4/7 C is a certain and definite number of kilometers per second. It’s approximately 4/7 of 300,000 kilometers per second.

If the circumferential revolutions were a given distance, such that breaking the light beams 8 times per earth second means the satellite is traveling at 4/7 C, and satellite achieves that and maintains it, but its clock is no longer synchronized with earth’s, so that it does not register 8 beams broken per (earth) second, and it uses its clock to attempt to determine its speed along the circumferential path, then isn’t it going to calculate a speed that is not 4/7 C, the stipulated speed that it is going when breaking 8 beams per second? If this is true, then is that calculated speed incorrect?
 
  • #94
davidjoe said:
4/7 C is a certain and definite number of kilometers per second. It’s approximately 4/7 of 300,000 kilometers per second.

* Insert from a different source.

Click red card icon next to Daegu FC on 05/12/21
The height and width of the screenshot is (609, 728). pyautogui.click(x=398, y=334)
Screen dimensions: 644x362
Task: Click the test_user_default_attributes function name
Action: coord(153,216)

If the circumferential revolutions were a given distance, such that breaking the light beams 8 times per earth second means the satellite is traveling at 4/7 C, and satellite achieves that and maintains it, but its clock is no longer synchronized with earth’s, so that it does not register 8 beams broken per (earth) second, and it uses its clock to attempt to determine its speed along the circumferential path, then isn’t it going to calculate a speed that is not 4/7 C, the stipulated speed that it is going when breaking 8 beams per second? If this is true, then is that calculated speed incorrect?
I've missed a few posts here and might have slightly lost the thread of this, but I think the issue is that the quantity you are thinking of as "the speed of the satellite" is the speed measured in the Earth frame. To get that you need to divide the distance travelled by the satellite as measured by the Earth divided by the time taken as measured by the Earth. Dividing the distance measured by the Earth by the time taken as measured by the satellite gives you a meaningless number.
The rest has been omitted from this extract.